Work required: Copy the following lines word for word, leaving out the pictures.

=-=-=

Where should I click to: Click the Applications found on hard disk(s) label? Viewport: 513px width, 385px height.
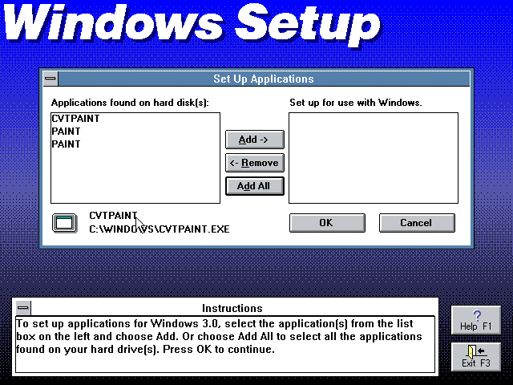click(129, 103)
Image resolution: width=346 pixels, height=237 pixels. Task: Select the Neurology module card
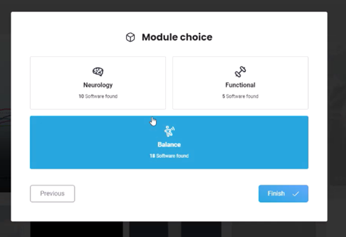click(98, 83)
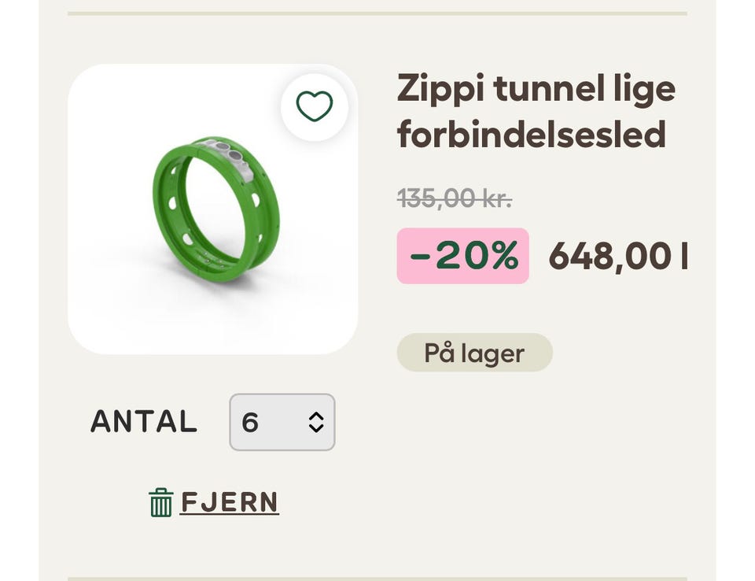This screenshot has height=581, width=755.
Task: Click the discounted price 648,00
Action: coord(610,256)
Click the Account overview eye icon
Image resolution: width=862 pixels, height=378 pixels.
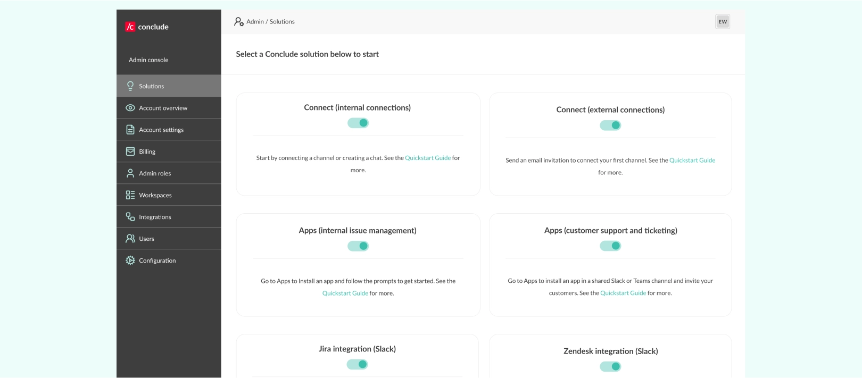[130, 108]
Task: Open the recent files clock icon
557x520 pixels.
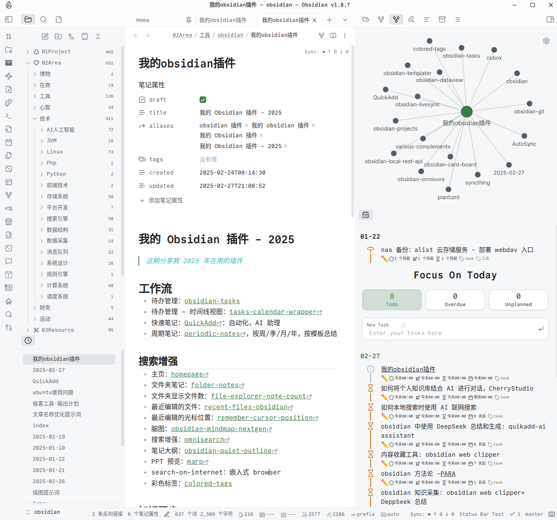Action: point(28,340)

=-=-=

Result:
Where should I click to: Click the Applications found on hard disk(s) label? Viewport: 513px width, 385px height.
click(129, 103)
Image resolution: width=346 pixels, height=237 pixels. Task: Select the Neurology module card
click(98, 83)
This screenshot has height=581, width=755.
Task: Click the discounted price 648,00
Action: coord(610,256)
Click the Account overview eye icon
Image resolution: width=862 pixels, height=378 pixels.
[130, 108]
Task: Open the recent files clock icon
557x520 pixels.
Action: point(28,340)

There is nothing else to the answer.